Souto-Carneiro M Margarida, Fritsch Ruth, Sepúlveda Nuno, Lagareiro M João, Morgado Nuno, Longo Nancy S, Lipsky Peter E
Autoimmunity Branch, National Institute of Arthritis and Musculoskeletal and Skin Diseases, National Institutes of Health, Bethesda, MD 20892-1560, USA.
J Immunol. 2008 Jan 15;180(2):1040-9. doi: 10.4049/jimmunol.180.2.1040.
V(D)J recombination is essential to produce an Ig repertoire with a large range of Ag specificities. Although NF-kappaB-binding sites are present in the human and mouse IgH, Igkappa, and Iglambda enhancer modules and RAG expression is controlled by NF-kappaB, it is not known whether NF-kappaB regulates V(D)J recombination mechanisms after RAG-mediated dsDNA breaks. To clarify the involvement of NF-kappaB in human V(D)J recombination, we amplified Ig gene rearrangements from individual peripheral B cells of patients with X-linked anhidrotic ectodermal dysplasia with hyper-IgM syndrome (HED-ID) who have deficient expression of the NF-kappaB essential modulator (NEMO/Ikkgamma). The amplification of nonproductive Ig gene rearrangements from HED-ID B cells reflects the influence of the Ikkgamma-mediated canonical NF-kappaB pathway on specific molecular mechanisms involved in V(D)J recombination. We found that the CDR3(H) from HED-ID B cells were abnormally long, as a result of a marked reduction in the exonuclease activity on the V, D, and J germline coding ends, whereas random N-nucleotide addition and palindromic overhangs (P nucleotides) were comparable to controls. This suggests that an intact canonical NF-kappaB pathway is essential for normal exonucleolytic activity during human V(D)J recombination, whereas terminal deoxynucleotide transferase, Artemis, and DNA-dependent protein kinase catalytic subunit activity are not affected. The generation of memory B cells and somatic hypermutation were markedly deficient confirming a role for NF-kappaB in these events of B cell maturation. However, selection of the primary B cell repertoire appeared to be intact and was partially able to correct the defects generated by abnormal V(D)J recombination.

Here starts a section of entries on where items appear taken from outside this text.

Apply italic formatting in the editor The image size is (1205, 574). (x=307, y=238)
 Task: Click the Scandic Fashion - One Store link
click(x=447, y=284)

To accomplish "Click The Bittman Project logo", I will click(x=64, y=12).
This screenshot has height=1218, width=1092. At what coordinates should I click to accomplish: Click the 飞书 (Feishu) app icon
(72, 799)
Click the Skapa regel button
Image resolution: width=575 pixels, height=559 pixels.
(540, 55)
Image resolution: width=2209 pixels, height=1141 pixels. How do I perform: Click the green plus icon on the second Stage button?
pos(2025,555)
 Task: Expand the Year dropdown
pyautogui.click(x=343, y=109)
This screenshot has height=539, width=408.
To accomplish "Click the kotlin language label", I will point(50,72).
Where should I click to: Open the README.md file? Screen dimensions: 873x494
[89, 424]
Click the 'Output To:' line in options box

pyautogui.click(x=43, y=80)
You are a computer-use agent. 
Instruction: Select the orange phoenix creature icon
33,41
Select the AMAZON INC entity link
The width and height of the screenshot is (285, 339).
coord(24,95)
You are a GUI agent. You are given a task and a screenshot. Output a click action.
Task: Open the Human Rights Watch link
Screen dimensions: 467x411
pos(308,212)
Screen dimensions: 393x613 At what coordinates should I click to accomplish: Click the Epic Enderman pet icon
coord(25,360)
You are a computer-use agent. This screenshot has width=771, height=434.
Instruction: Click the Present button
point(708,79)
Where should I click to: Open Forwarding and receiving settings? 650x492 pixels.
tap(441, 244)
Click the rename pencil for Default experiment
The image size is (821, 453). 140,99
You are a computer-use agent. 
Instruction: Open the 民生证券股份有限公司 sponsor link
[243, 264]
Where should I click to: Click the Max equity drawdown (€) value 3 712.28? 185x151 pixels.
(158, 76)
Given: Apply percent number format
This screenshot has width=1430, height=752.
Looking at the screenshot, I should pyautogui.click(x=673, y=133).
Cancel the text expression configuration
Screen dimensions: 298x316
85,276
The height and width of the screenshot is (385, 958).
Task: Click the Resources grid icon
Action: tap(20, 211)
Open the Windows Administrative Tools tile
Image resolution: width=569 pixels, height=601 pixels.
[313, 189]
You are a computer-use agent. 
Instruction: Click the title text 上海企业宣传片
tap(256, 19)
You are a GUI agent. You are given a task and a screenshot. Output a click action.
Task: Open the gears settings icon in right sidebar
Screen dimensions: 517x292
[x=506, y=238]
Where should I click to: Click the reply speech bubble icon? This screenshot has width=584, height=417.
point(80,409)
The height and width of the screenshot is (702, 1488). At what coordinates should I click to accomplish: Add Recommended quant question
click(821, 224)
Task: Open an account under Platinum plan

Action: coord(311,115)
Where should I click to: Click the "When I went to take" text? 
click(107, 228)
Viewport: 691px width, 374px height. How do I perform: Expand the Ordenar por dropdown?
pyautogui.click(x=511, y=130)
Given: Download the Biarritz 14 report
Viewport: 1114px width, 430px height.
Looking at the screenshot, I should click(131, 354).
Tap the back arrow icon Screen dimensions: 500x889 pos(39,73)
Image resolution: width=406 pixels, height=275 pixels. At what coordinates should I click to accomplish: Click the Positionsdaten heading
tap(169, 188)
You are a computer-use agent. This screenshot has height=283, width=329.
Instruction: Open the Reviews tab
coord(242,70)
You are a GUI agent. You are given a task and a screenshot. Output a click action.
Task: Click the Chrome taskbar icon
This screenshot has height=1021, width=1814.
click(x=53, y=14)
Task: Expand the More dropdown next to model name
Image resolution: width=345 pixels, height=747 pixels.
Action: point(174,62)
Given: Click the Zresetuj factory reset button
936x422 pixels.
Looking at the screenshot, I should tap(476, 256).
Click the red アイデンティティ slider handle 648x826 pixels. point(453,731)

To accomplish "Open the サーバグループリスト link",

V(D)J重组对于产生具有广泛抗原特异性的免疫球蛋白库至关重要。尽管在人类和小鼠的免疫球蛋白重链(IgH)、免疫球蛋白κ链(Igκ)和免疫球蛋白λ链(Igλ)增强子模块中存在核因子κB(NF-κB)结合位点,且重组激活基因(RAG)的表达受NF-κB调控,但尚不清楚NF-κB在RAG介导的双链DNA断裂后是否调节V(D)J重组机制。为了阐明NF-κB在人类V(D)J重组中的作用,我们从患有X连锁无汗性外胚层发育不良伴高IgM综合征(HED-ID)的患者的单个外周B细胞中扩增免疫球蛋白基因重排,这些患者的NF-κB必需调节因子(NEMO/Iκγ)表达缺陷。从HED-ID B细胞中扩增出的无功能免疫球蛋白基因重排反映了Iκγ介导的经典NF-κB途径对V(D)J重组中特定分子机制的影响。我们发现,HED-ID B细胞的互补决定区3(CDR3)(重链)异常长,这是由于V、D和J基因座编码末端的核酸外切酶活性显著降低所致,而随机N核苷酸添加和回文突出端(P核苷酸)与对照组相当。这表明完整的经典NF-κB途径对于人类V(D)J重组过程中的正常核酸外切酶活性至关重要,而末端脱氧核苷酸转移酶、Artemis和DNA依赖性蛋白激酶催化亚基的活性不受影响。记忆B细胞的产生和体细胞高频突变明显缺陷,这证实了NF-κB在这些B细胞成熟事件中的作用。然而,初始B细胞库的选择似乎是完整的,并且部分能够纠正由异常V(D)J重组产生的缺陷。